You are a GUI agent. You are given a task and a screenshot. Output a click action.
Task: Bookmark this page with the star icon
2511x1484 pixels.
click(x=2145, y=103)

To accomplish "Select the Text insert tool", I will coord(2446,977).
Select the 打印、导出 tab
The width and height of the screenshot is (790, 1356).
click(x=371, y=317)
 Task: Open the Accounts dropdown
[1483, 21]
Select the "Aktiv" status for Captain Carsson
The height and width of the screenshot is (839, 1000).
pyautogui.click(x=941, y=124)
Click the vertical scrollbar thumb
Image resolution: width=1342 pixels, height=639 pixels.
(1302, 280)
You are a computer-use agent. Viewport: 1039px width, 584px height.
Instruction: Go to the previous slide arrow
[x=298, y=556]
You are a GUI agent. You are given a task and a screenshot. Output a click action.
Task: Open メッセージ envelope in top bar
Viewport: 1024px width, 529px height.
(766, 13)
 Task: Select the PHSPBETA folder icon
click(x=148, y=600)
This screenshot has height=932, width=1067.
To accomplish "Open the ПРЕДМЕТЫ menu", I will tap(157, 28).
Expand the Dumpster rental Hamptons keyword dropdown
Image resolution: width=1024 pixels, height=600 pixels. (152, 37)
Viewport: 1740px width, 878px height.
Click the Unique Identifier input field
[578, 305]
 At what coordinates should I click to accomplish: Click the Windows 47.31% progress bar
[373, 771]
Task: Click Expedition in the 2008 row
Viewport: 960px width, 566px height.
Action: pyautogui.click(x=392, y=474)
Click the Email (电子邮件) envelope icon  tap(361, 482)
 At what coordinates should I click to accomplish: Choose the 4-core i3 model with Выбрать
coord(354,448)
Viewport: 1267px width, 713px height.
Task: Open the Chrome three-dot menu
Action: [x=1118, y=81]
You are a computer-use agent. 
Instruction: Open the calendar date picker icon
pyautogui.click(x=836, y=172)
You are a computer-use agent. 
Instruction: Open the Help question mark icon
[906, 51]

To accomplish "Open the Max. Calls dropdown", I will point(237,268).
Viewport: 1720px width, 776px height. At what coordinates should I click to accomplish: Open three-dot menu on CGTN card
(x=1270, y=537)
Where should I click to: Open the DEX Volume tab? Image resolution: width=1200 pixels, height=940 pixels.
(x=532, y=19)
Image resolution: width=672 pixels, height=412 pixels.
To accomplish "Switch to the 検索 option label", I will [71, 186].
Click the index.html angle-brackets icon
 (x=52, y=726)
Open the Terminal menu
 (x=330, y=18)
──────────
### Your objective
Copy every line of the entries above exactly as they appear.

### Solution to this exercise
You are a GUI agent. You are given a task and a screenshot. Output a click action.
Task: Bookmark this page with the star icon
2511x1484 pixels.
click(x=2145, y=103)

To accomplish "Select the Text insert tool", I will coord(2446,977).
Select the 打印、导出 tab
The width and height of the screenshot is (790, 1356).
click(x=371, y=317)
 Task: Open the Accounts dropdown
[1483, 21]
Select the "Aktiv" status for Captain Carsson
The height and width of the screenshot is (839, 1000).
pyautogui.click(x=941, y=124)
Click the vertical scrollbar thumb
Image resolution: width=1342 pixels, height=639 pixels.
(1302, 280)
You are a computer-use agent. Viewport: 1039px width, 584px height.
Instruction: Go to the previous slide arrow
[x=298, y=556]
You are a GUI agent. You are given a task and a screenshot. Output a click action.
Task: Open メッセージ envelope in top bar
Viewport: 1024px width, 529px height.
(766, 13)
 Task: Select the PHSPBETA folder icon
click(x=148, y=600)
This screenshot has height=932, width=1067.
To accomplish "Open the ПРЕДМЕТЫ menu", I will tap(157, 28).
Expand the Dumpster rental Hamptons keyword dropdown
Image resolution: width=1024 pixels, height=600 pixels. (152, 37)
Viewport: 1740px width, 878px height.
Click the Unique Identifier input field
[578, 305]
 At what coordinates should I click to accomplish: Click the Windows 47.31% progress bar
[373, 771]
Task: Click Expedition in the 2008 row
Viewport: 960px width, 566px height.
Action: pyautogui.click(x=392, y=474)
Click the Email (电子邮件) envelope icon  tap(361, 482)
 At what coordinates should I click to accomplish: Choose the 4-core i3 model with Выбрать
coord(354,448)
Viewport: 1267px width, 713px height.
Task: Open the Chrome three-dot menu
Action: [x=1118, y=81]
You are a computer-use agent. 
Instruction: Open the calendar date picker icon
pyautogui.click(x=836, y=172)
You are a computer-use agent. 
Instruction: Open the Help question mark icon
[906, 51]

To accomplish "Open the Max. Calls dropdown", I will point(237,268).
Viewport: 1720px width, 776px height. At what coordinates should I click to accomplish: Open three-dot menu on CGTN card
(x=1270, y=537)
Where should I click to: Open the DEX Volume tab? Image resolution: width=1200 pixels, height=940 pixels.
(x=532, y=19)
Image resolution: width=672 pixels, height=412 pixels.
To accomplish "Switch to the 検索 option label", I will [71, 186].
Click the index.html angle-brackets icon
 (x=52, y=726)
Open the Terminal menu
 (x=330, y=18)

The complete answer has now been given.